**PROBLEM TO WORK ON**. When you reach the line containing "You are a GUI", repeat that line and each one after it exactly until the records end, leaving out pictures.

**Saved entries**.
=== Begin Enclosure ===

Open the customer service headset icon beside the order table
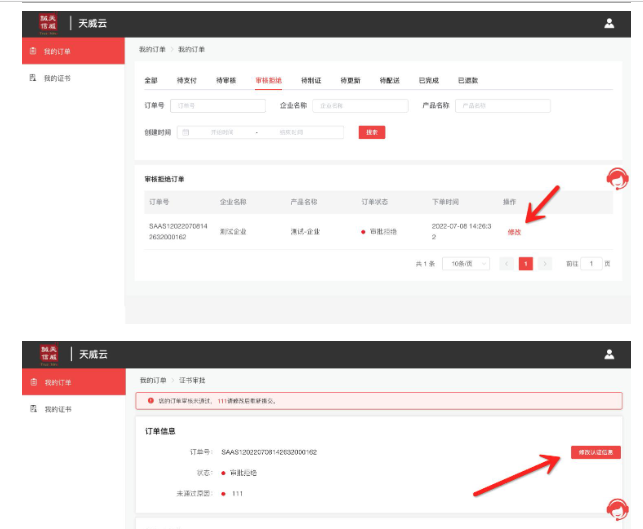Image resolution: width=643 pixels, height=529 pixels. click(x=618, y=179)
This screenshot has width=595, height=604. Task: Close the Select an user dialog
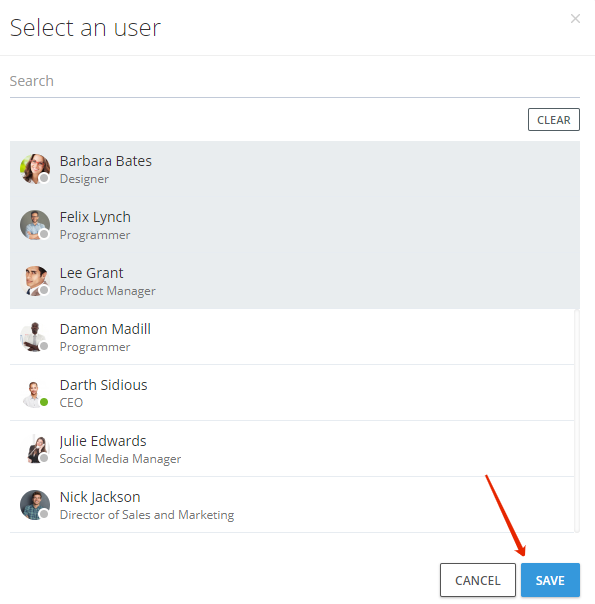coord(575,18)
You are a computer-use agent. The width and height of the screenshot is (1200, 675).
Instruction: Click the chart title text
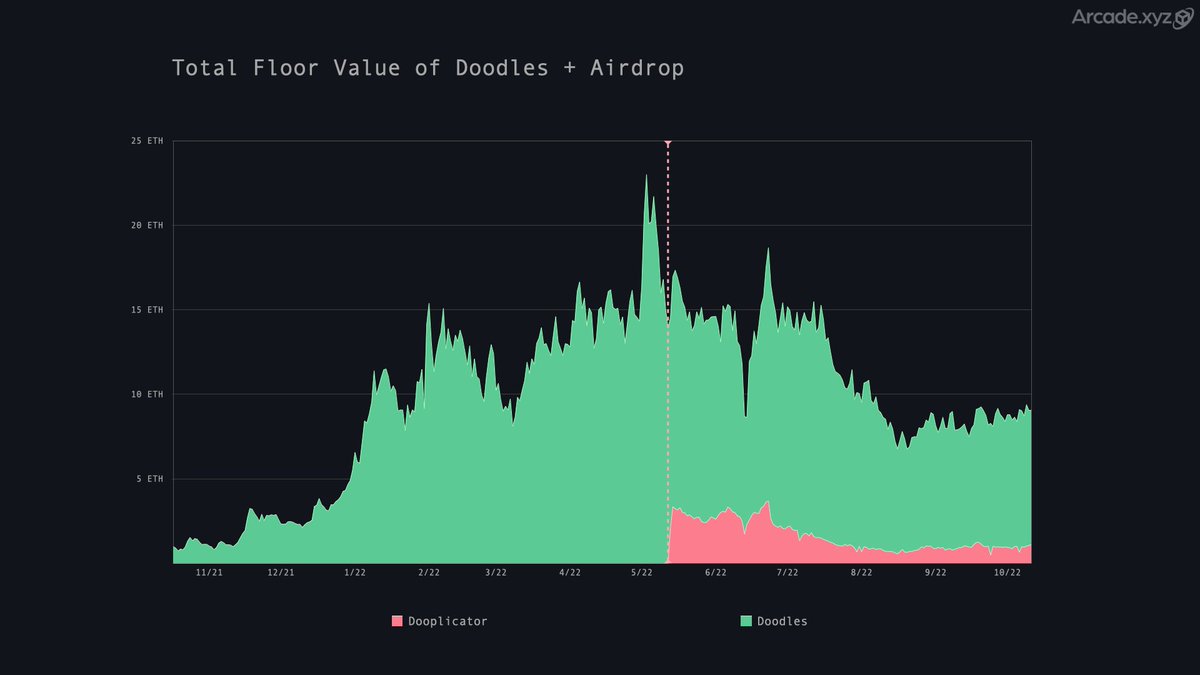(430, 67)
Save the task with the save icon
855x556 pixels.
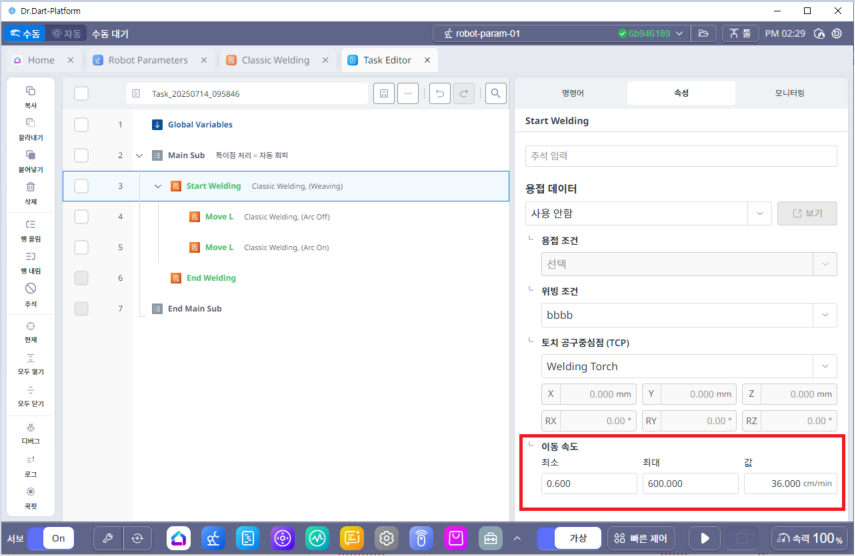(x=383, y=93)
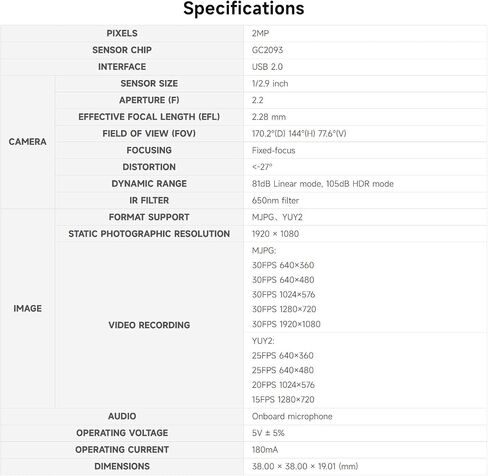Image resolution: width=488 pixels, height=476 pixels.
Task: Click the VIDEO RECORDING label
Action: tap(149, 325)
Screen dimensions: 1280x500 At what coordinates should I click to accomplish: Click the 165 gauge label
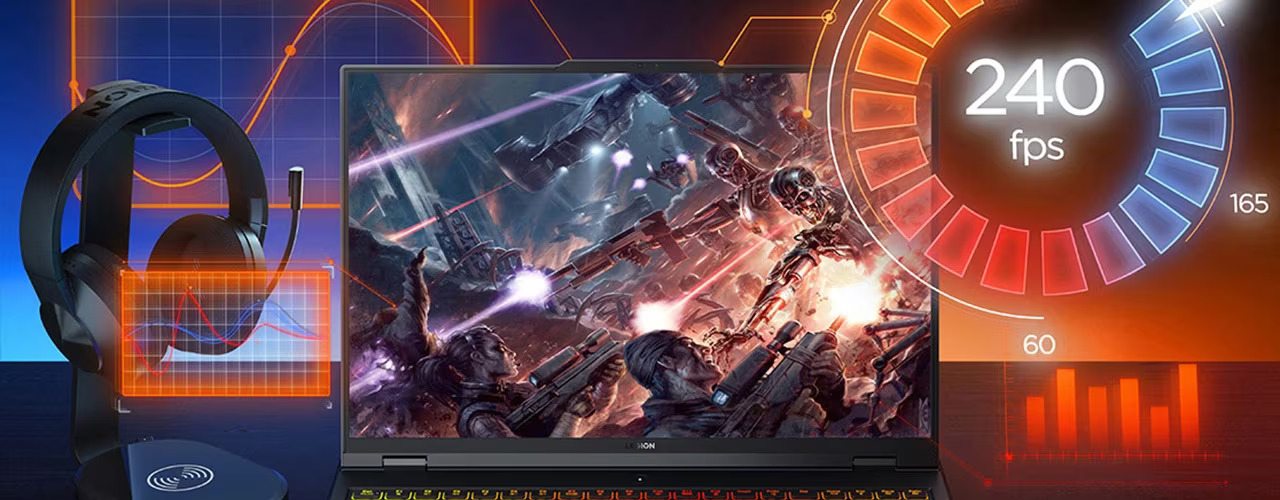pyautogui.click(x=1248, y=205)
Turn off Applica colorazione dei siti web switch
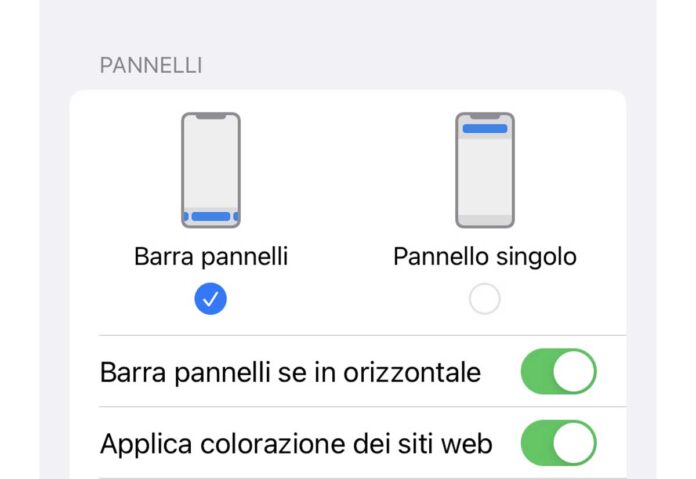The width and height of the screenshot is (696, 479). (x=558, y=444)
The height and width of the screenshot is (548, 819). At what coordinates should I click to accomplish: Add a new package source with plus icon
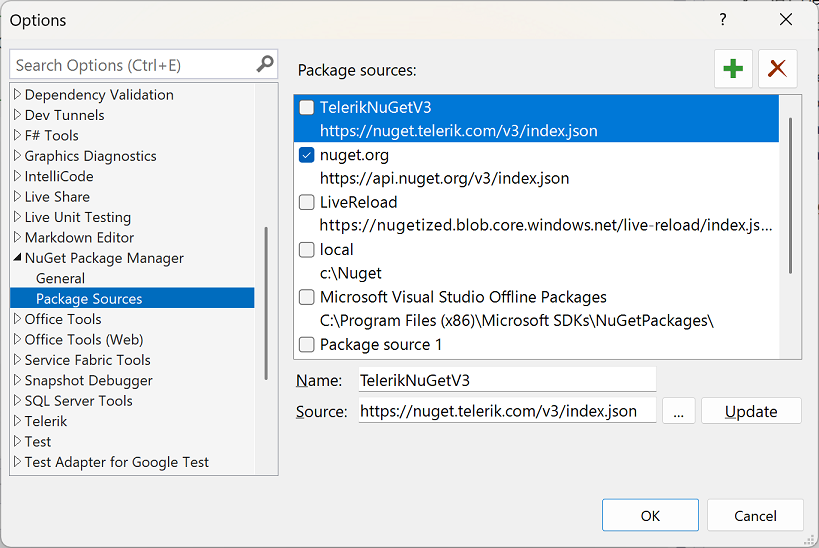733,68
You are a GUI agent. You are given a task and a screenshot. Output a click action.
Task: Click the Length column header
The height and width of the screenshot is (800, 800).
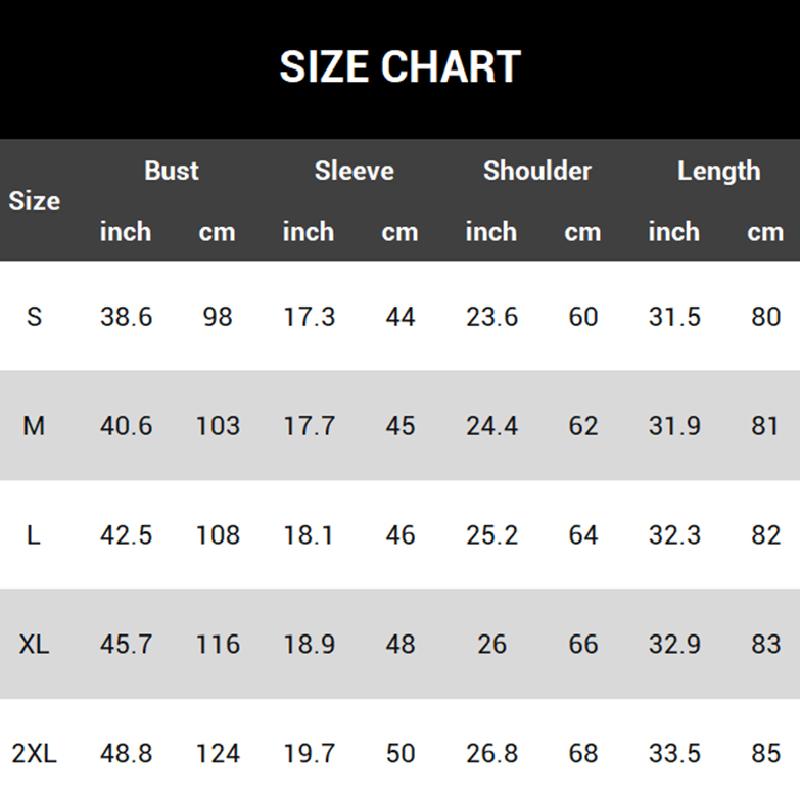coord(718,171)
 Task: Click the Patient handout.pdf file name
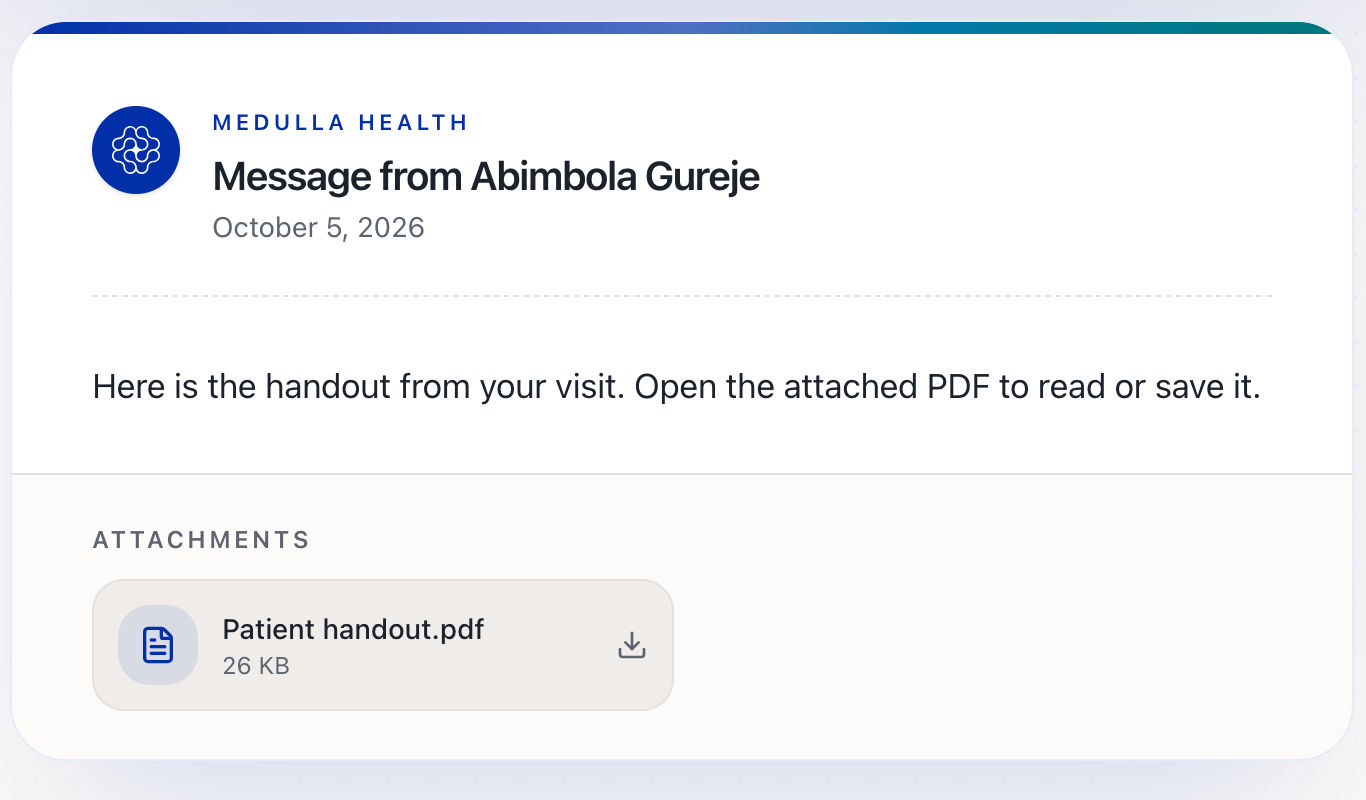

=== End Enclosure ===

**YOUR RESPONSE**.
You are a GUI agent. You are given a task and a screenshot. Output a click action.
Task: Click the Length column header
The height and width of the screenshot is (800, 800).
coord(718,171)
 Task: Click the Patient handout.pdf file name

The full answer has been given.